Note: The projection might do things like bulge in the middle. The bounding
box of bounding box doesn't really guarantee that we get the maximum lengths
through things. These transformations are very difficult to imagine.
Tue, May 9 2006 23:39:59    Mail sent by cshock  
This is a differential geometry problem related to the Jacobian. You have a
map for rectifying:

(x, y) = f (u, v)

Where u and v are the coordinates in the image and x and y are the coordinates
in the location.

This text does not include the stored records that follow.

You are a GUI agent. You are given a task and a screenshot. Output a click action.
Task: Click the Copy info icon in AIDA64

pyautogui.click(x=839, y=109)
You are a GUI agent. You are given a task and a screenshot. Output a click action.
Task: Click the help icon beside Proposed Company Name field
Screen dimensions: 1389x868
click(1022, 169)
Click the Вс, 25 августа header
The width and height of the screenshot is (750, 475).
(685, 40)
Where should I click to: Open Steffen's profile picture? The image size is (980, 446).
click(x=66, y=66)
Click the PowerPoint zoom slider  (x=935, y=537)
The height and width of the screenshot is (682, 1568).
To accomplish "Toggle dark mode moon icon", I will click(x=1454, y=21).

For the x resolution you want to find the smallest amount x
changes when u or v change. For the y resolution you want to find the smallest
amount y changes when u or v change.

So you want to find the minimum of (d is delta for partial derivatives):

(dx / du) (f) * u-resolution
(dx / dv) (f) * v-resolution

for x resolution and

(dy / du) (f) * u-resolution
(dy / dv) (f) * v-resolution

for y resolution.

You only care about these minumums over the existing u and v values.
Wed, May 10 2006 02:12:49    Mail sent by cshock  
This can be simplified and clarified bit. Let's assume that we already have
already taken care of the resolution scale of u and v (we have, since each 1
u
or 1 v is 1 cell). We have a transformation (split into components) of:

x = fx (u, v)
y = fy (u, v)

The x resolution is the minimum of 
magnitude(gradient(fx(u, v)))
over the range of u and v.

The y resolution is the minimum of
magnitude(gradient(fy(u, v)))
over the range of u and v.

These functions (fx and fy) look like:
sqrt ( polynomial_in_u_and_v^2 + polynomial_in_u_and_v^2 )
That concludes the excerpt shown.